[RECORDS TO USE]:
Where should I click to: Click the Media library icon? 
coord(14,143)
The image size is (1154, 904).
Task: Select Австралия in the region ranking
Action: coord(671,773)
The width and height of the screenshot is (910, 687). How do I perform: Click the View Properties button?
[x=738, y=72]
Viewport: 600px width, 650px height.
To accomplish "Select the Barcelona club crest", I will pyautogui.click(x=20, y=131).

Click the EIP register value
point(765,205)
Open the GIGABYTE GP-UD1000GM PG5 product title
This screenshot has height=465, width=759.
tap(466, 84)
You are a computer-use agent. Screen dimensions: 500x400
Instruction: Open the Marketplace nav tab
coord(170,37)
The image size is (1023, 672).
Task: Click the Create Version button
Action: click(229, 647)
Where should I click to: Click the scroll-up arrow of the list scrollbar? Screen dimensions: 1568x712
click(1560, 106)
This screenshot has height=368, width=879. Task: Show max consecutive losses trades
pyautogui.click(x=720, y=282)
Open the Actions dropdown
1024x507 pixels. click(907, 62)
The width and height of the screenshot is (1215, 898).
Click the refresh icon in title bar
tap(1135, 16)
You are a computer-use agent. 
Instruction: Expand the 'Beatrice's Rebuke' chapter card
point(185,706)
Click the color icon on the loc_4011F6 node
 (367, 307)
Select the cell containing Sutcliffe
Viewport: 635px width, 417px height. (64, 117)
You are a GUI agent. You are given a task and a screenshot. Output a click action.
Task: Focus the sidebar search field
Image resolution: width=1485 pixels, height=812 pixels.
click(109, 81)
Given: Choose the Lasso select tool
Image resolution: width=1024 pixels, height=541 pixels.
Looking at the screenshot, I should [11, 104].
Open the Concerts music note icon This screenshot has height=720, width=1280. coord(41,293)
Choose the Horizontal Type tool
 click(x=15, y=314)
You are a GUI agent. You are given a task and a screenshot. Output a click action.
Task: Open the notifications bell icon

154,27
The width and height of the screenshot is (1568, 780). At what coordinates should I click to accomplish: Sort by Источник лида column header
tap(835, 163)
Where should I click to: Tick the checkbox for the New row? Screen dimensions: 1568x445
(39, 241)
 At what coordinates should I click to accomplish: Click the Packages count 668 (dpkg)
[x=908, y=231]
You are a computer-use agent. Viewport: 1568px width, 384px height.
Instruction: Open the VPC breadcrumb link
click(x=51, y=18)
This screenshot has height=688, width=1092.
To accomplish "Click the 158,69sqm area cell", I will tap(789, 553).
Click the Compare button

[WORK TO BE COMPLETED]: Print every line of the records above without a single difference.

[WRITTEN RESPONSE]:
Where should I click to: Click the Media library icon? 
coord(14,143)
The image size is (1154, 904).
Task: Select Австралия in the region ranking
Action: coord(671,773)
The width and height of the screenshot is (910, 687). How do I perform: Click the View Properties button?
[x=738, y=72]
Viewport: 600px width, 650px height.
To accomplish "Select the Barcelona club crest", I will pyautogui.click(x=20, y=131).

Click the EIP register value
point(765,205)
Open the GIGABYTE GP-UD1000GM PG5 product title
This screenshot has height=465, width=759.
tap(466, 84)
You are a computer-use agent. Screen dimensions: 500x400
Instruction: Open the Marketplace nav tab
coord(170,37)
The image size is (1023, 672).
Task: Click the Create Version button
Action: click(229, 647)
Where should I click to: Click the scroll-up arrow of the list scrollbar? Screen dimensions: 1568x712
click(1560, 106)
This screenshot has height=368, width=879. Task: Show max consecutive losses trades
pyautogui.click(x=720, y=282)
Open the Actions dropdown
1024x507 pixels. click(907, 62)
The width and height of the screenshot is (1215, 898).
Click the refresh icon in title bar
tap(1135, 16)
You are a computer-use agent. 
Instruction: Expand the 'Beatrice's Rebuke' chapter card
point(185,706)
Click the color icon on the loc_4011F6 node
 (367, 307)
Select the cell containing Sutcliffe
Viewport: 635px width, 417px height. (64, 117)
You are a GUI agent. You are given a task and a screenshot. Output a click action.
Task: Focus the sidebar search field
Image resolution: width=1485 pixels, height=812 pixels.
click(109, 81)
Given: Choose the Lasso select tool
Image resolution: width=1024 pixels, height=541 pixels.
Looking at the screenshot, I should [11, 104].
Open the Concerts music note icon This screenshot has height=720, width=1280. coord(41,293)
Choose the Horizontal Type tool
 click(x=15, y=314)
You are a GUI agent. You are given a task and a screenshot. Output a click action.
Task: Open the notifications bell icon

154,27
The width and height of the screenshot is (1568, 780). At what coordinates should I click to accomplish: Sort by Источник лида column header
tap(835, 163)
Where should I click to: Tick the checkbox for the New row? Screen dimensions: 1568x445
(39, 241)
 At what coordinates should I click to accomplish: Click the Packages count 668 (dpkg)
[x=908, y=231]
You are a computer-use agent. Viewport: 1568px width, 384px height.
Instruction: Open the VPC breadcrumb link
click(x=51, y=18)
This screenshot has height=688, width=1092.
To accomplish "Click the 158,69sqm area cell", I will tap(789, 553).
Click the Compare button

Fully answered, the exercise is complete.